#### [Problem to solve]
Reproduce word for word every line from the one containing "Given: Open Whitelist Settings" to the final line of the data below; omit the pictures.

------ Stored data ------

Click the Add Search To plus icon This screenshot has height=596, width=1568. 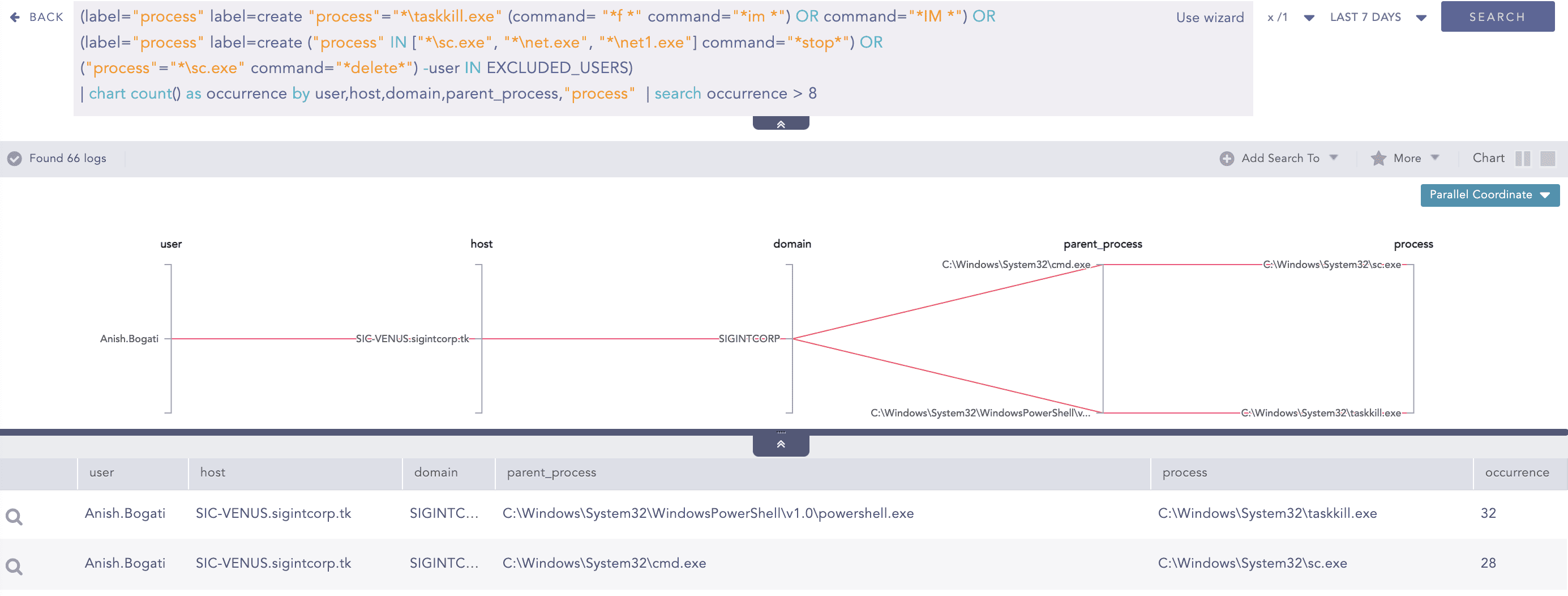tap(1226, 159)
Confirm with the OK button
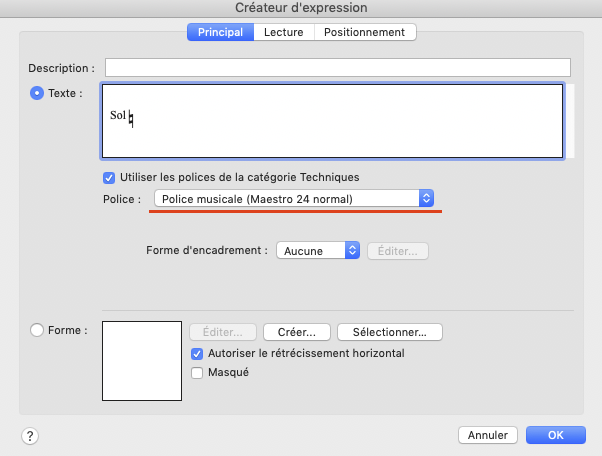 pyautogui.click(x=555, y=436)
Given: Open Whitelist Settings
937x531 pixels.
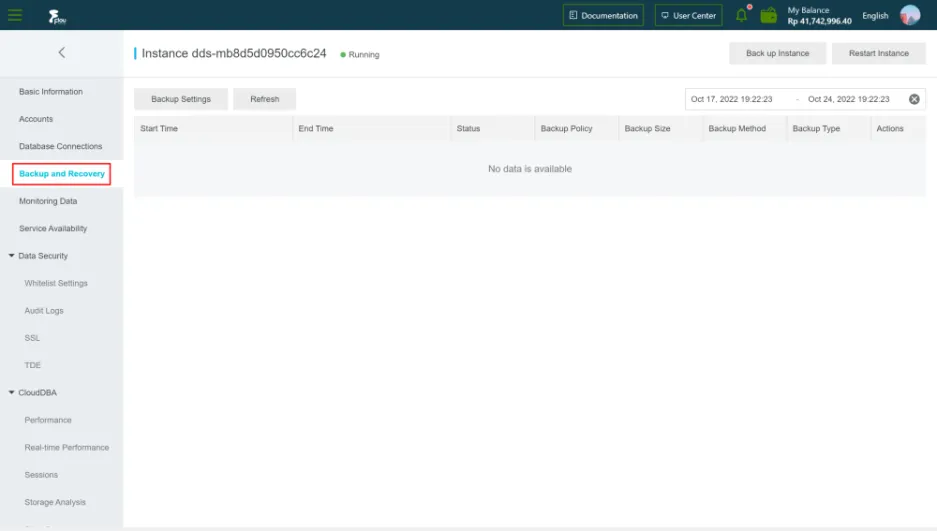Looking at the screenshot, I should click(56, 283).
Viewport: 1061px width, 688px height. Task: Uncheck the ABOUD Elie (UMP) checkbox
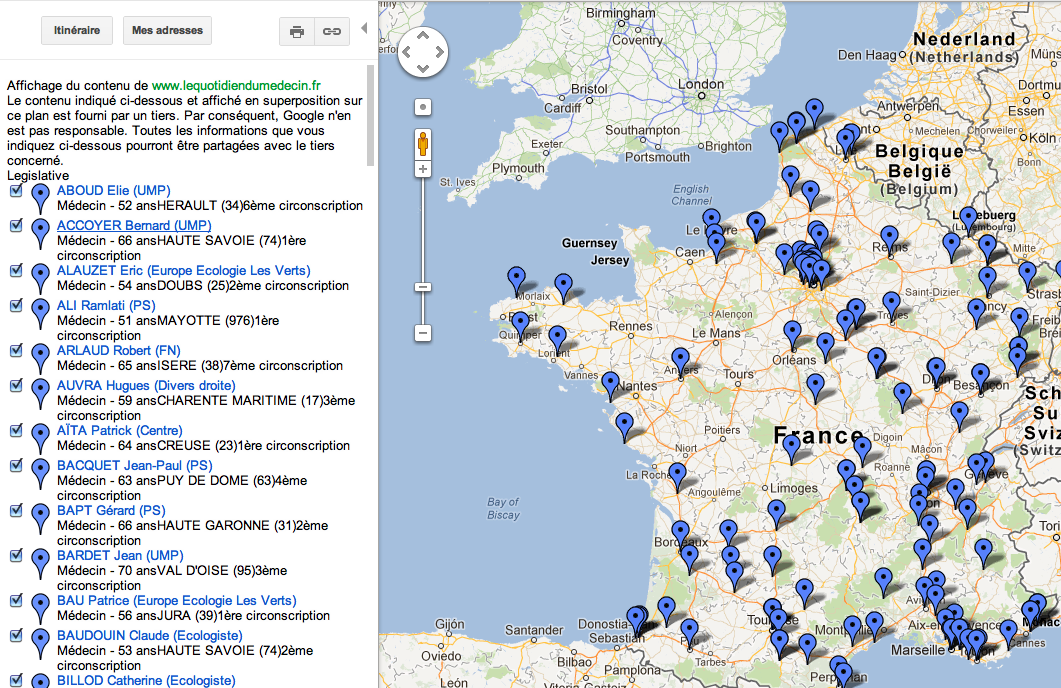pyautogui.click(x=15, y=190)
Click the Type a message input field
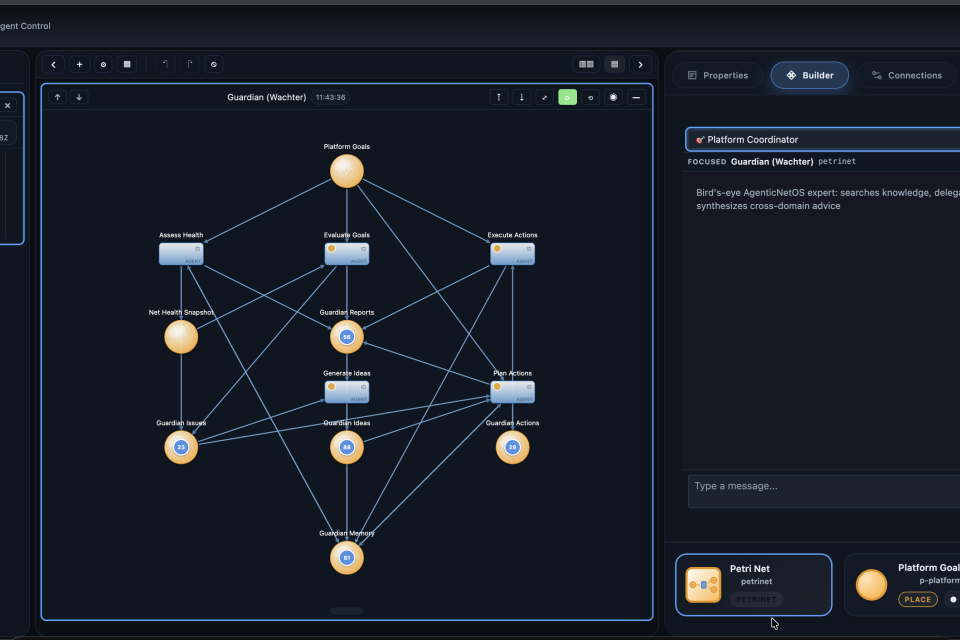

------

#### [Reply to the exercise]
Given: Open Whitelist Settings
937x531 pixels.
Looking at the screenshot, I should click(56, 283).
Viewport: 1061px width, 688px height. Task: Uncheck the ABOUD Elie (UMP) checkbox
pyautogui.click(x=15, y=190)
Click the Type a message input field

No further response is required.